I haven’t been submitting short stories to anthologies much lately. Mostly I’ve been stockpiling shorts for future collections. That doesn’t mean there hasn’t been a backlog trickling out over the last year. It’s been a while since I updated the anthologies page on this site, but the information on there is now current, with final covers and links to where you can buy copies.
One of the reasons it took so long to update the page was a lack of good cover scans. I’ll grab them out in the wilds of the web if I have to, but the ones I found of the most recent books were too low rez. That meant I had to make my own scans of the covers.
Problem: I still hadn’t received my contributor copies of certain books, months after publication.
This has happened before, so I’m used to it. It’s completely unprofessional, and again, I’m used to it. But it does burn bridges. If I’m well-paid for a story, I accept it as a petty pain in the ass to have to order my own copy.
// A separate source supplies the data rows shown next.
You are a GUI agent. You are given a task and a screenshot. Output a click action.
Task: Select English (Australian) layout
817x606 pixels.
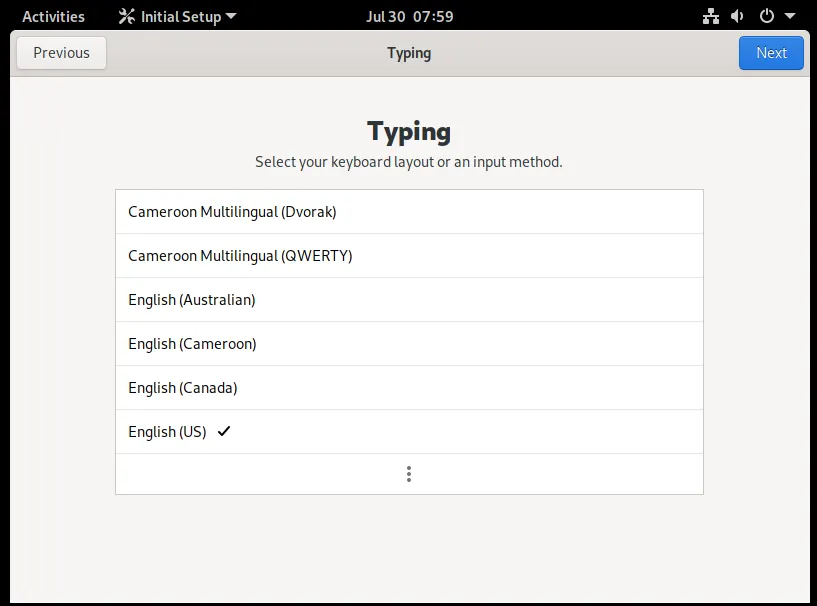point(192,300)
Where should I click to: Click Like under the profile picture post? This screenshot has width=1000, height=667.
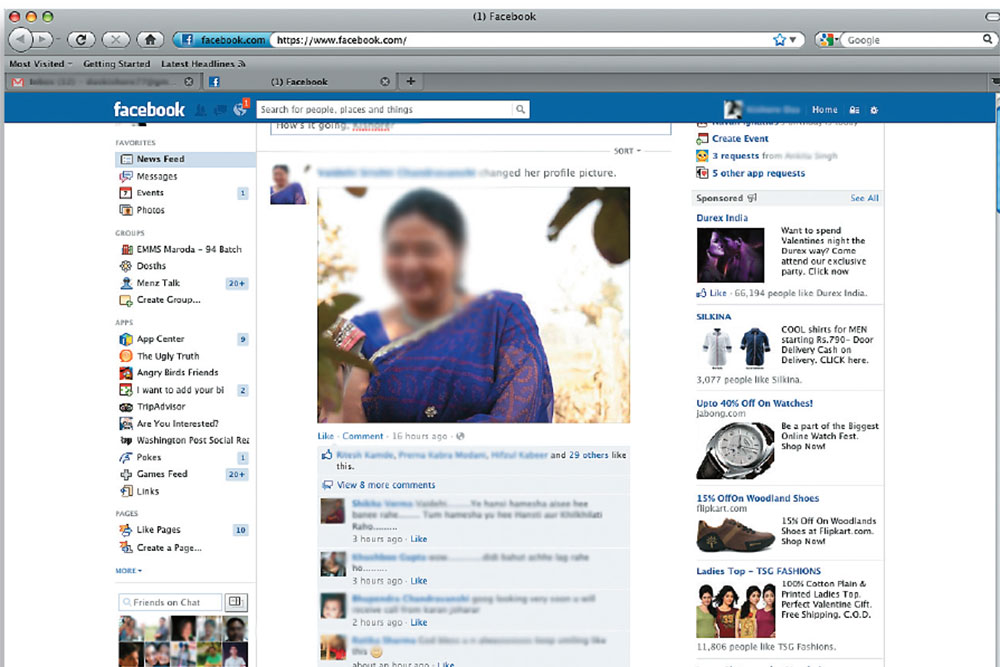click(x=325, y=436)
But if I do something on the cheap—or even for free—and you don’t at least send me a copy, we’re done. A copy of the damn book is the least you can do.
I’ll take a moment here to specifically point out that I’m not talking about MX Publishing. I give them my Sherlock Holmes stories for free because all the profits go to charity. And they’ve been phenomenal about sending me early HARDCOVER copies, fresh off the presses, from overseas no less. No complaints there. And if I weren’t so busy on other projects, I’d already have other adventures of Sherlock and Wiggins lined up for future volumes.
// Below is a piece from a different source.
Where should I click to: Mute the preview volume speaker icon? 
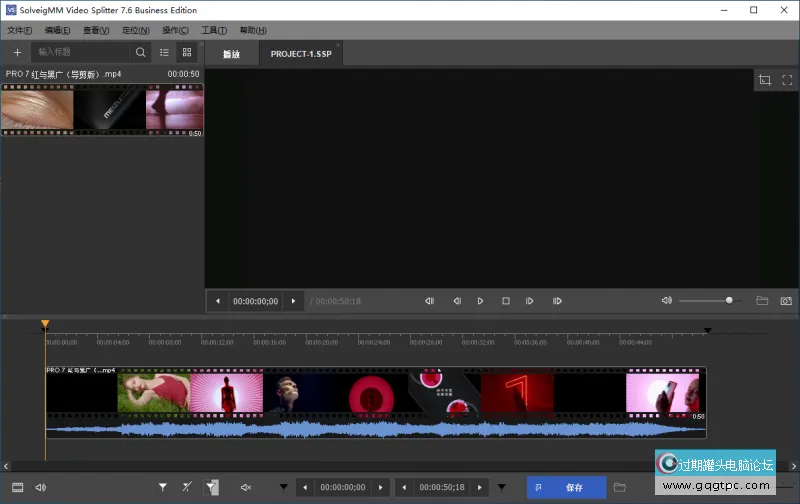click(667, 300)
No, I’m talking about some of the small-time publishers. And I get it. You’re small, you want to save money, and postage is expensive. I don’t like the sticker-shock I get when I have to mail a book either. But one contributor copy is the bare minimum authors should be able to expect when they appear in a new book or magazine. In my comic-writing days, I’d get at least ten copies to pass around, often 25 and, in the case of my solo issues, 100+. And then there’s Money Talks #5, which I co-published with SLG back in the day just to make it through the first act of the story before the series got cancelled. I’ll die with copies of that comic filling boxes around the house. I don’t know enough people to give them all away to.
One copy. It’s all I ask. Let me gaze at the spine of your book on my author shelf and remember our time together in the publishing biz. Failing that, I’m afraid our business interaction will never be more than fleeting.